Art. 23
Modifica all'articolo 26
del decreto legislativo 23 febbraio 2023, n. 18
1. All'articolo 26 del decreto legislativo 23 febbraio 2023, n. 18,
il comma 3 e' sostituito dal seguente:
«3. Per le attivita' di cui all'articolo 19, comma 2, nonche' per
gli oneri di funzionamento del sistema informativo centralizzato
AnTeA di cui al medesimo articolo 19, comma 1, lettera b), e'
autorizzata la spesa complessiva di 1,6 milioni di euro per l'anno
2023 e di 2 milioni di euro per l'anno 2024 e di 2,5 milioni di euro
annui a decorrere dall'anno 2025. Ai relativi oneri, pari a 1,6
milioni di euro per l'anno 2023 e a 2 milioni di euro per l'anno 2024
e a 2,5 milioni di euro annui a decorrere dall'anno 2025 si provvede
mediante corrispondente versamento ad apposito capitolo dell'entrata
del bilancio dello Stato delle risorse di cui al "Conto per la
promozione della qualita' dei servizi di acquedotto, fognatura e
depurazione" presso la Cassa per i servizi energetici e ambientali
(CSEA).».
Note all'art. 23:
- Si riporta l'articolo 26 del citato decreto
legislativo 23 febbraio 2023, n. 18, come modificato dal
presente decreto:
«Art. 26 (Disposizioni finanziarie). - 1.

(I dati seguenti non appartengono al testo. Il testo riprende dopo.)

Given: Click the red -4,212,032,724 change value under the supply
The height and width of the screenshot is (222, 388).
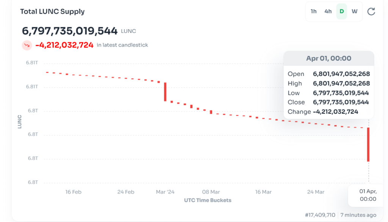Looking at the screenshot, I should click(x=64, y=45).
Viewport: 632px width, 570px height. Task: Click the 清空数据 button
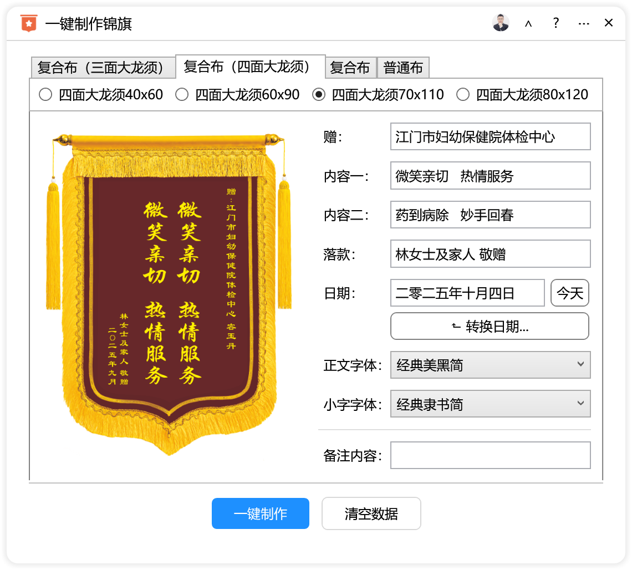[x=371, y=513]
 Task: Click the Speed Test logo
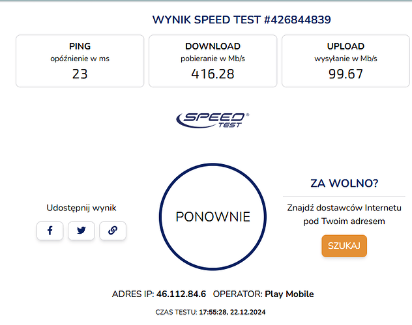(x=213, y=119)
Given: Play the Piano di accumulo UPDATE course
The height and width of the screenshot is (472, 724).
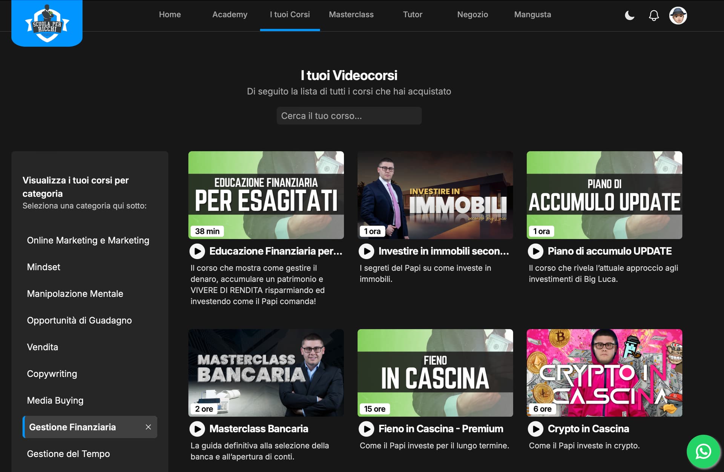Looking at the screenshot, I should [535, 251].
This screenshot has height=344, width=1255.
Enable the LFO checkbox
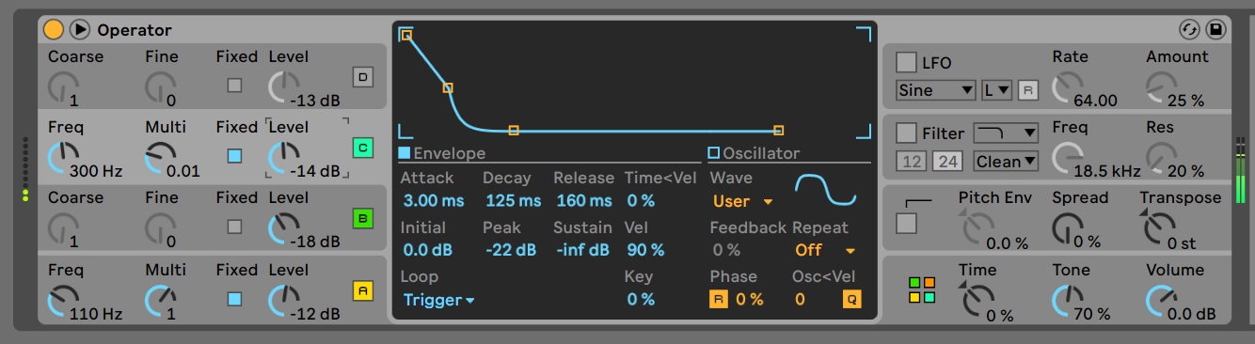coord(906,63)
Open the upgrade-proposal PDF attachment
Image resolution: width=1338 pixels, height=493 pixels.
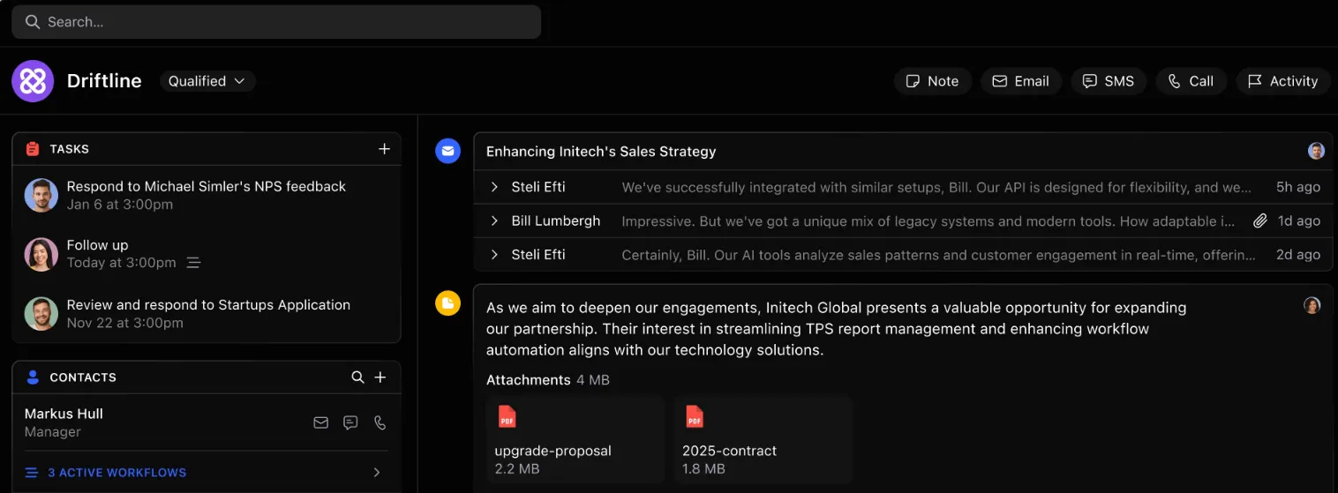point(575,440)
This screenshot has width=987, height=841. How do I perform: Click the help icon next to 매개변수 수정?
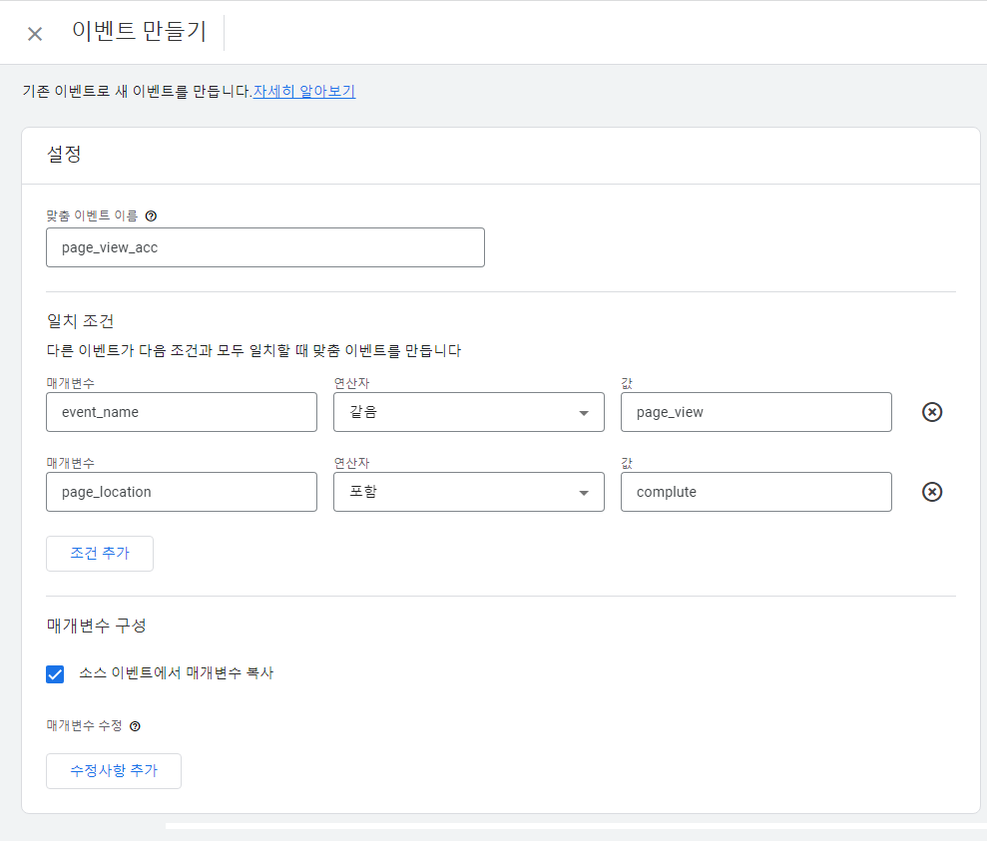[x=135, y=727]
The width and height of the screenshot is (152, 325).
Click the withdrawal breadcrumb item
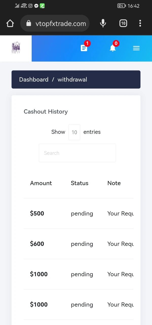pos(72,79)
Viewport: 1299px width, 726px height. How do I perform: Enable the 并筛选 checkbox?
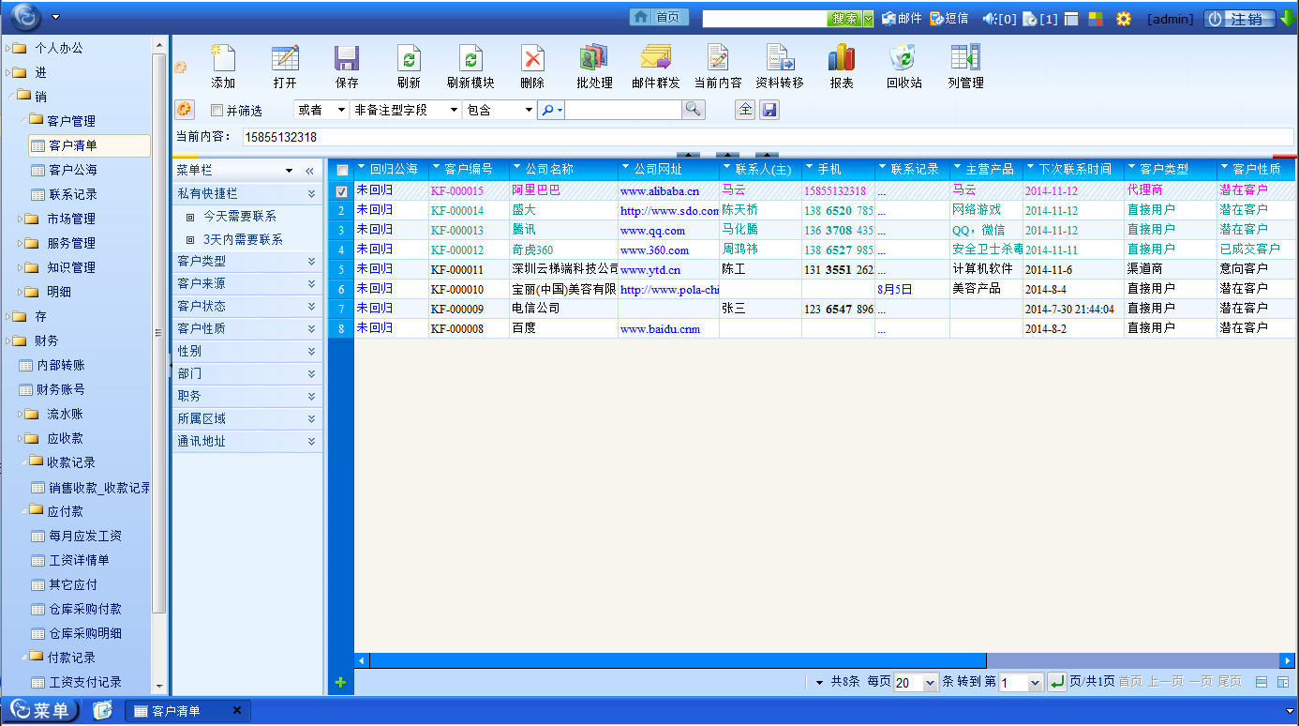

Dall'attuazione del presente decreto, ad eccezione dei
commi 2 e 3, non devono derivare nuovi o maggiori oneri a
carico della finanza pubblica. Le Amministrazioni
interessate svolgono le attivita' previste dal presente
decreto con le risorse umane, finanziarie e strumentali
disponibili a legislazione vigente.
2. Agli oneri derivanti dalla istituzione e
pubblicazione di AnTeA di cui all'articolo 19, comma 1,
lettera b), pari a 2,5 milioni di euro per l'anno 2023, si
provvede a valere sulle risorse del Piano Nazionale per gli
Investimenti complementari di cui all'articolo 1, comma 2,
lettera e), numero 1, del decreto-legge 6 maggio 2021, n.
59, convertito, con modificazioni, dalla legge 1° luglio
2021, n. 101.
3. Per le attivita' di cui all'articolo 19, comma 2,
nonche' per gli oneri di funzionamento del sistema
informativo centralizzato AnTeA di cui al medesimo articolo
19, comma 1, lettera b), e' autorizzata la spesa
complessiva di 1,6 milioni di euro per l'anno 2023 e di 2
milioni di euro per l'anno 2024 e di 2,5 milioni di euro
annui a decorrere dall'anno 2025. Ai relativi oneri, pari a
1,6 milioni di euro per l'anno 2023 e a 2 milioni di euro
per l'anno 2024 e a 2,5 milioni di euro annui a decorrere
dall'anno 2025 si provvede mediante corrispondente
versamento ad apposito capitolo dell'entrata del bilancio
dello Stato delle risorse di cui al "Conto per la
promozione della qualita' dei servizi di acquedotto,
fognatura e depurazione" presso la Cassa per i servizi
energetici e ambientali (CSEA).
Il presente decreto, munito del sigillo dello Stato,
sara' inserito nella Raccolta ufficiale degli atti
normativi della Repubblica italiana. E' fatto obbligo a
chiunque spetti di osservarlo e di farlo osservare.».